* [What you are asked to do]:
Each line from the one containing "The image size is (960, 653)." through the final line below must be reproduced exactly, and no others.

(Stored data entries)
[Start of Attachment]
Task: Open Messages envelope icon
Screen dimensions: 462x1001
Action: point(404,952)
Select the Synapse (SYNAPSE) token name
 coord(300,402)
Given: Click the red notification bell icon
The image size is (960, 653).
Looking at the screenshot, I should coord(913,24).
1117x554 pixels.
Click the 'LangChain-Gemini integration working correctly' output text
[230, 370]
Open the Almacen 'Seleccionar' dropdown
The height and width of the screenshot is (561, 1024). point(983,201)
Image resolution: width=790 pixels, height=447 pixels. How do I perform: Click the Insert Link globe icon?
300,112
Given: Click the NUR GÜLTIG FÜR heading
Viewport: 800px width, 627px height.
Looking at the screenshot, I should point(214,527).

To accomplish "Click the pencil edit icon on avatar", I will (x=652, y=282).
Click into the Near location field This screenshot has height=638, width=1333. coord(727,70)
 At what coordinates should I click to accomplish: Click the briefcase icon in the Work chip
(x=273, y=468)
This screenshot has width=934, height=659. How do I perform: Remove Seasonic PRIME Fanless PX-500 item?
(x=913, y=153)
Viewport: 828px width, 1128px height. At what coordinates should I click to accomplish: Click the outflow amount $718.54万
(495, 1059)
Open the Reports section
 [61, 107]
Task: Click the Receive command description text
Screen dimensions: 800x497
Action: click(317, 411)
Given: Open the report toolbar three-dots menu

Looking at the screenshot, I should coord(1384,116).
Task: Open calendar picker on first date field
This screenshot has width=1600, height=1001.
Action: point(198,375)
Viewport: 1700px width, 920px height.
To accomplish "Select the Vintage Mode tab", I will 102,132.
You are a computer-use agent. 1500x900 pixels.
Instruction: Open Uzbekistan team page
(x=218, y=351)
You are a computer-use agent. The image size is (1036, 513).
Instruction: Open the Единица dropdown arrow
[End of Attachment]
* [Answer to this task]:
The image size is (960, 653).
Looking at the screenshot, I should coord(913,24).
1117x554 pixels.
Click the 'LangChain-Gemini integration working correctly' output text
[230, 370]
Open the Almacen 'Seleccionar' dropdown
The height and width of the screenshot is (561, 1024). point(983,201)
Image resolution: width=790 pixels, height=447 pixels. How do I perform: Click the Insert Link globe icon?
300,112
Given: Click the NUR GÜLTIG FÜR heading
Viewport: 800px width, 627px height.
Looking at the screenshot, I should point(214,527).

To accomplish "Click the pencil edit icon on avatar", I will (x=652, y=282).
Click into the Near location field This screenshot has height=638, width=1333. coord(727,70)
 At what coordinates should I click to accomplish: Click the briefcase icon in the Work chip
(x=273, y=468)
This screenshot has width=934, height=659. How do I perform: Remove Seasonic PRIME Fanless PX-500 item?
(x=913, y=153)
Viewport: 828px width, 1128px height. At what coordinates should I click to accomplish: Click the outflow amount $718.54万
(495, 1059)
Open the Reports section
 [61, 107]
Task: Click the Receive command description text
Screen dimensions: 800x497
Action: click(317, 411)
Given: Open the report toolbar three-dots menu

Looking at the screenshot, I should coord(1384,116).
Task: Open calendar picker on first date field
This screenshot has width=1600, height=1001.
Action: point(198,375)
Viewport: 1700px width, 920px height.
To accomplish "Select the Vintage Mode tab", I will 102,132.
You are a computer-use agent. 1500x900 pixels.
Instruction: Open Uzbekistan team page
(x=218, y=351)
You are a computer-use agent. The image size is (1036, 513).
Instruction: Open the Единица dropdown arrow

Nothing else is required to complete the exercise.